*Task directions:*
Each line of the data below that holds the word "will" is to be reported in full.

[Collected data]
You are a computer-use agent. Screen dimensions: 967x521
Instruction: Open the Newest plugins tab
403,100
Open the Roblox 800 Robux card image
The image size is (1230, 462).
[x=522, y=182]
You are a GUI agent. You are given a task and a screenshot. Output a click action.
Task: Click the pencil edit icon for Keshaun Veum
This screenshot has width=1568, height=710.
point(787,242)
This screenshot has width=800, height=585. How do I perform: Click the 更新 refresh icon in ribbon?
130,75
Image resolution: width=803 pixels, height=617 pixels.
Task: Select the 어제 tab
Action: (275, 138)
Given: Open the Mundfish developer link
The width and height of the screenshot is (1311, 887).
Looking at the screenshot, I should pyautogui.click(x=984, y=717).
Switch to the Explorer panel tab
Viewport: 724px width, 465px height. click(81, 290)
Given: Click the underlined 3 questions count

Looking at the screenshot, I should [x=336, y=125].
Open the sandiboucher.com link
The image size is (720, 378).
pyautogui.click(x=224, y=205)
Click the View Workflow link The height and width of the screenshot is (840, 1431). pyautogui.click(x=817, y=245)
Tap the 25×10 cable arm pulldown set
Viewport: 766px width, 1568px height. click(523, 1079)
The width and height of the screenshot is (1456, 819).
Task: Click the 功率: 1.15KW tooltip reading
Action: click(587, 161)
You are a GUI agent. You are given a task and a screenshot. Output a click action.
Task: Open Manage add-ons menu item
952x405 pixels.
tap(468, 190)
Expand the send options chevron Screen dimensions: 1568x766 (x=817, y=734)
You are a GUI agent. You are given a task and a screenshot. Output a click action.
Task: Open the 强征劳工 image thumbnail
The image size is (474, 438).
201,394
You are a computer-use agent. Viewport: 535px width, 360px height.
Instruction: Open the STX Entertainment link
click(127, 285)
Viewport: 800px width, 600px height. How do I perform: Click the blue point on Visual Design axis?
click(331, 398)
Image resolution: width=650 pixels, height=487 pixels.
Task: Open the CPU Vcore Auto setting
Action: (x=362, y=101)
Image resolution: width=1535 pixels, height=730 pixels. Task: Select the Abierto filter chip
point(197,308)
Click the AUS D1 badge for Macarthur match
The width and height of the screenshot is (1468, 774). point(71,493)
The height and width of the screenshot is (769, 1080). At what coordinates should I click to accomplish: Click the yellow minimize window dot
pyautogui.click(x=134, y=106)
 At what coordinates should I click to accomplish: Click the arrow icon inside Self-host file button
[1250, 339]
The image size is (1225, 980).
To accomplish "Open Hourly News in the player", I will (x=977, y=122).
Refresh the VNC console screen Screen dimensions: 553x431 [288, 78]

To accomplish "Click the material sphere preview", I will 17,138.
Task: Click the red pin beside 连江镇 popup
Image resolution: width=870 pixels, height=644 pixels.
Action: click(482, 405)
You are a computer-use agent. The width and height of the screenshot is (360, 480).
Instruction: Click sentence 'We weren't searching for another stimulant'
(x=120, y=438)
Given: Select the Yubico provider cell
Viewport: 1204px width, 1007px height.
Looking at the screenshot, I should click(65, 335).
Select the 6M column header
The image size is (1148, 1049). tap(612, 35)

*Solution for this problem:*
To accomplish "Open Hourly News in the player", I will (x=977, y=122).
To accomplish "Click the material sphere preview", I will 17,138.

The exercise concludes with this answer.